Information shown START

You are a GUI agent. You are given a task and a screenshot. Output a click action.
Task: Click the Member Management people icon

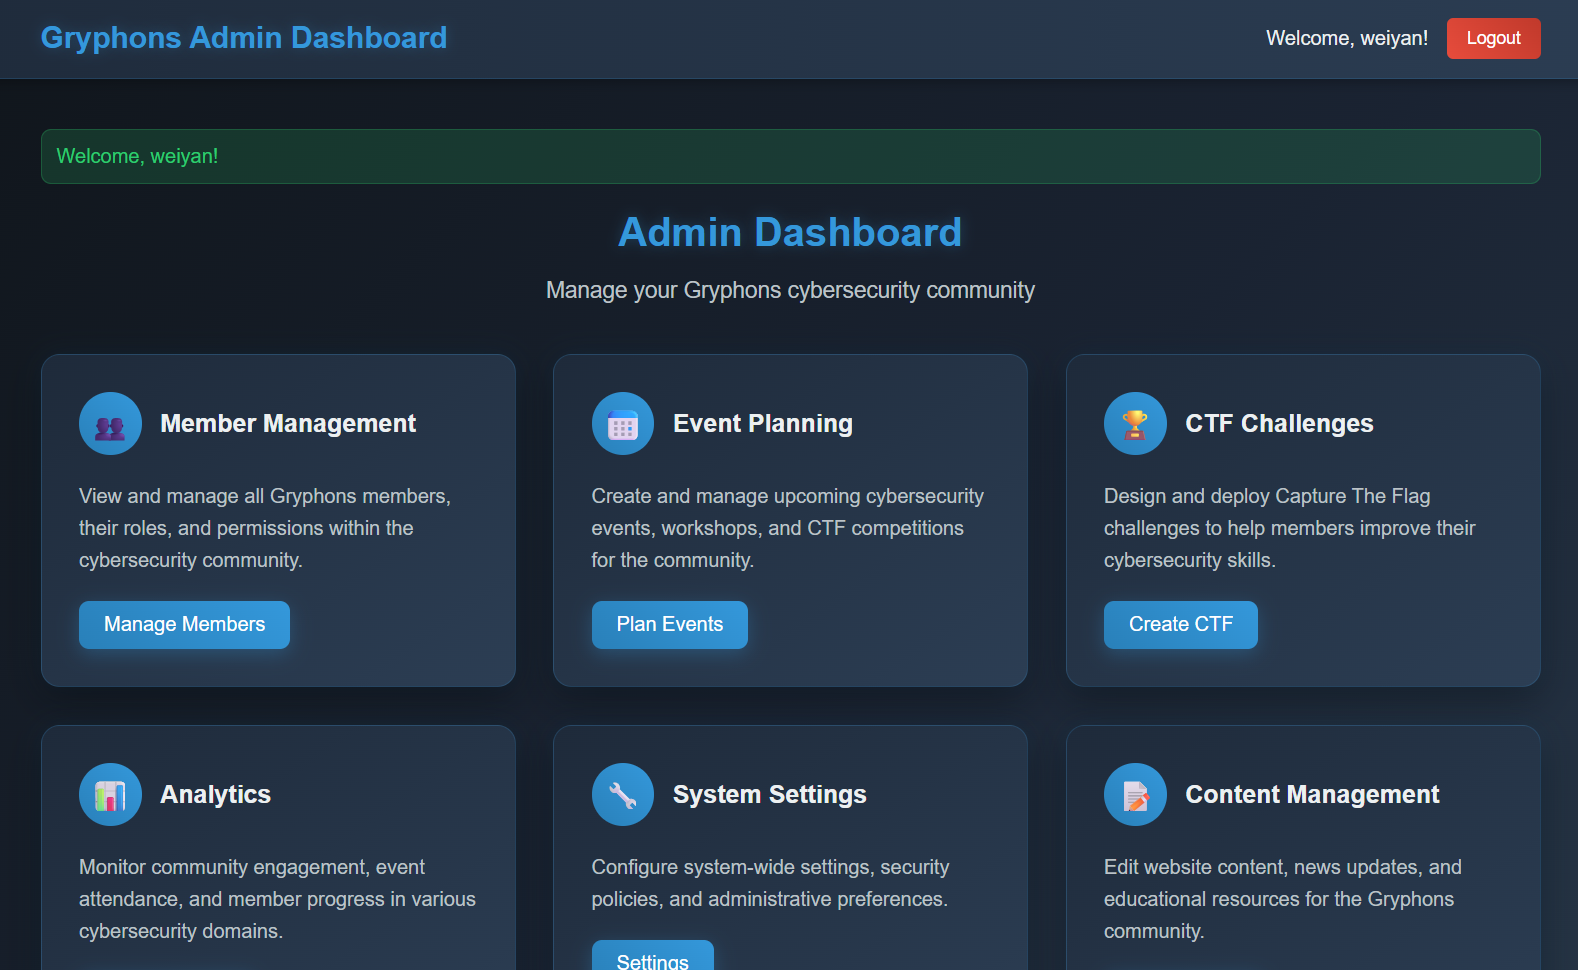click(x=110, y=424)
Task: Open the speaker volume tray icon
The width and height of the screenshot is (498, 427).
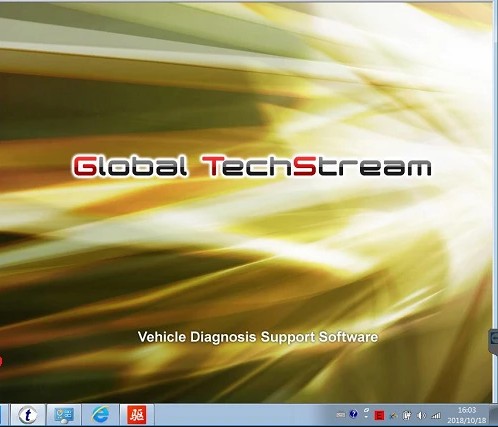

Information shown END

Prompt ▸ Verbatim output of the entries is required, with each image left out.

Exercise response ▸
You are a GUI agent. You are given a task and a screenshot. Output a click action.
Task: Click the Member Management people icon

click(x=110, y=424)
Task: Open the speaker volume tray icon
The width and height of the screenshot is (498, 427).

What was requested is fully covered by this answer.